Do you want to check if your company complies with the required data security compliance? You can use frameworks to do this. For instance, you can use the NIST Cybersecurity Framework. There are also many other frameworks like BS 10012, ISO 27000 series, etc. The ideal choice would be to use a combination of frameworks. This will provide some guidelines, standards, and best practices ensuring that your data is secure. Apart from frameworks, adopt the following best practices. They’ll provide a smoother journey on the path to data security compliance.

Know Your Data

First, you must be clear about what kind of data you need to protect. You can use data classification tools. These tools will help you sort your company’s data in different categories. Categories like financial data, healthcare data, etc. will help you choose the data security compliance you need to follow.

Carry Out Data Security Audits

How can you be sure that your company’s security measures are right? The answer is data security audits. Carry out audits to verify that your security measures are sufficient to keep data safe. Audits will also ensure that your company follows the required data security compliance. Study the report provided after the audit. If there are any loopholes and risk zones in your security policies, rectify that.

Develop a Plan

Before implementing data security compliance for your company, you need a clear plan. Policies and how things work should be redefined. You should also train your employees and IT security teams. To effectively manage all these, define a clear plan. Use a checklist and find out what you have and what you need. Having a plan is a good start before implementing compliance.

Consult With Third-Party Agencies

What if the number of questions you have is greater than the number of answers. Do you have a compliance officer in your company to help you with all your queries? If not, consider hiring a third-party agency. They’ll provide experts who know and have experience with implementing compliance regulations.
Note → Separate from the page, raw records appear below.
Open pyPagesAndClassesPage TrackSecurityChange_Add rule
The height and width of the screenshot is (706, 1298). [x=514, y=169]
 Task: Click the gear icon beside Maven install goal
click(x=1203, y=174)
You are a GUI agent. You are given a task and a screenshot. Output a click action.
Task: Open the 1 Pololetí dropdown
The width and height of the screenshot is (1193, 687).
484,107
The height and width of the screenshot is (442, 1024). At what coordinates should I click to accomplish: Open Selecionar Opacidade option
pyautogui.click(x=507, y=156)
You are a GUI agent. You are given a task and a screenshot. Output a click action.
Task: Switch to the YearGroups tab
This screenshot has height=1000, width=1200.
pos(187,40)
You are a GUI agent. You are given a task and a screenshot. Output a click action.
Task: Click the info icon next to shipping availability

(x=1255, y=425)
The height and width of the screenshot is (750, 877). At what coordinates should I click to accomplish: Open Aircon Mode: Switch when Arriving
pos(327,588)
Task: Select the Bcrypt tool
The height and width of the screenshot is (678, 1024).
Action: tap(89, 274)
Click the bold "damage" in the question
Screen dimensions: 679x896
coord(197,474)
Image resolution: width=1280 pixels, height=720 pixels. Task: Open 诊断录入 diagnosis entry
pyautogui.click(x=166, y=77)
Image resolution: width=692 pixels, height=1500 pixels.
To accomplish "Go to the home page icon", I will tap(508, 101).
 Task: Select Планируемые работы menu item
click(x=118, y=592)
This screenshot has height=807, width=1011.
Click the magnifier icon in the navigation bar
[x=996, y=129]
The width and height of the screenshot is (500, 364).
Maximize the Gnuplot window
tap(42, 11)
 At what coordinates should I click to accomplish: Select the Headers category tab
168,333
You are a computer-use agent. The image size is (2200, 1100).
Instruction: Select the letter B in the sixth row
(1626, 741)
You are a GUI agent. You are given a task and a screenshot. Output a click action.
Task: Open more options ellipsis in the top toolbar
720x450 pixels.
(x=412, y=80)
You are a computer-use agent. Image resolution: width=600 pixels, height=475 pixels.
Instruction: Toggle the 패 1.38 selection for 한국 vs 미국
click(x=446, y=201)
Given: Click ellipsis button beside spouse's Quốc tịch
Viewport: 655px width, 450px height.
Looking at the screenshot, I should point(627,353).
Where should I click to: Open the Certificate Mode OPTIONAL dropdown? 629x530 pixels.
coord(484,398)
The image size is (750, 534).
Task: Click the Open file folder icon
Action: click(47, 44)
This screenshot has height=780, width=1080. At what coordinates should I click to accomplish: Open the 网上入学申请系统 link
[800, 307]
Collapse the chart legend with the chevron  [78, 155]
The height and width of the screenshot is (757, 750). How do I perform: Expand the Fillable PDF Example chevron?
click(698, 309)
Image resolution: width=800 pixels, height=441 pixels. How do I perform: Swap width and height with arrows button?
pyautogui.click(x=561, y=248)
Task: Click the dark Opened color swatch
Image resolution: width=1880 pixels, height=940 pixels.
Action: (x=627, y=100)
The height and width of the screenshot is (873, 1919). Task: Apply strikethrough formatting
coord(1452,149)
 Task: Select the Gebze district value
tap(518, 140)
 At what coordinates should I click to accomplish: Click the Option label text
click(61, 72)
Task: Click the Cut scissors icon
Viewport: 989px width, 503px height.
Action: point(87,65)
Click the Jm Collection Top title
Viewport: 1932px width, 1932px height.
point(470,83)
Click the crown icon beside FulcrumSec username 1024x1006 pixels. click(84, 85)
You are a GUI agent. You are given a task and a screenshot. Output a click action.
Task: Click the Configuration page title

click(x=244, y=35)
A consultant can also help you to implement your plan in less time, thus saving you a lot of money in the long run.

Educate Your Employees About Data Security Compliance

Are you going to implement a new data security compliance at your company? Your employees may face some trouble with adapting to the new policies. Schedule awareness and security training. Make it mandatory for every employee to attend this training. Also, issue penalties for people who do not follow the rules.

This may sound a bit harsh. But when it comes to running a company, you must think about your customers. When they’re trusting you with their data, you should do everything to keep that data safe. Implement data security compliance in your company. Make it a must for your employees to follow the rules. This way, you’ll be able to keep up your reputation and earn your customers’ trust.

This post was written by Arnab Roy Chowdhury. Arnab is a UI developer by profession and a blogging enthusiast. He has strong expertise in the latest UI/UX trends, project methodologies, testing, and scripting.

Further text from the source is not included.